Monday, 12 July 2010

Lonely as a crowd


Tom Jones is making a cameo appearence at Latitude festival this year. An octopus predicts the football scores with barely-compelling accuracy. Evidently, there are more things in heaven and earth than are dreamt of in our philosophy. Perhaps such strange but riveting happenings explain why 'A Pint For The Ghost' has been so eerily silent in recent months (so long, in fact, that I'm not sure the use of 'recent' is justified).

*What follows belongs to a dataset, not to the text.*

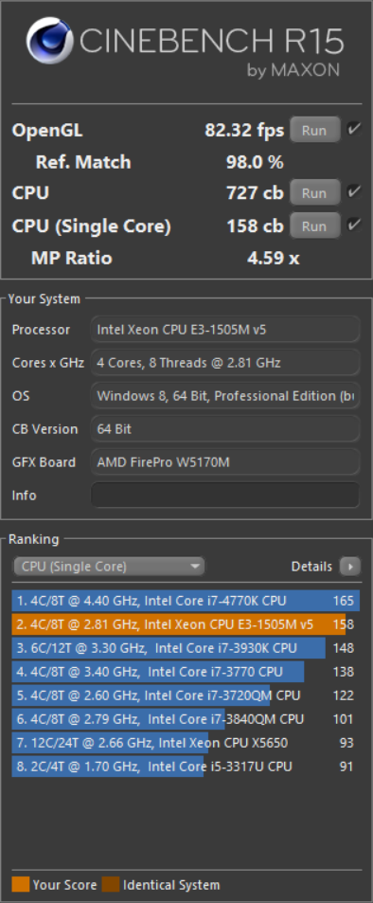
Task: Toggle the OpenGL test checkbox
Action: (x=354, y=129)
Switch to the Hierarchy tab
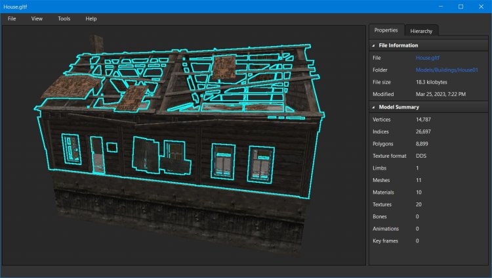 pyautogui.click(x=420, y=31)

An alternative explanation for more rational followers: I've had a busy six months, having recently been appointed Poet-in-Residence at The Wordsworth Trust in Grasmere, Cumbria and moved halfway across the country to take up this exciting new post. The hills of the Lake District are an inspiring setting for any writer, but I've been particularly intrigued to learn that Wordsworth's former house, Dove Cottage, was once a pub. In fact, ale houses figure prominently in local history - apparently Samuel Taylor Coleridge's son, Hartley (who lived just up the road from my current house) met his end in a ditch after a long night at The Nag's Head. Hartley, himself a fine poet, was frequently found sleeping by the roadside after one too many at his local. A ghost after my own heart, though I'm relieved to find the road back from nearby Tweedies bar is an easy one...

Since my last posts, 'A Pint For the Ghost' has been on the road, with performances including the sold out London Word Festival and a trip to Hull and back for the North Lincs Art Festival last week. Simon Perkins (pictured above) and I performed in the intriguing surroundings of Cleethorpes Light Railway, which boasts the smallest pub in the UK and, we're told, will soon also be the home of the smallest sweet shop.

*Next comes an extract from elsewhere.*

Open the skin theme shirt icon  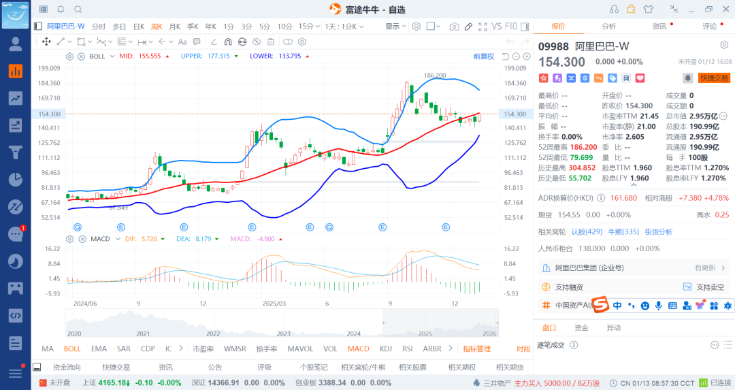(x=647, y=9)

We're taking the show to the Edinburgh Fringe this year between 4th-17th August, where you can retreat from the clamour of the festival and hide away in the chilling Banshee Labrynth for ghost stories and poems from myself and Simon. Do pay us a visit if you're in town; the show will be free to watch.

More imminently, I'm off to Latitude festival this weekend to perform ghost poems and other material on the poetry stage and, of course, to hear the likes of Tom Jones and Sheffield's finest export, Richard Hawley.
Now that I'm installed in rainy Grasmere, expect some more frequent updates about poetic and ghostly goings on from The Lakes and beyond, including some new poems!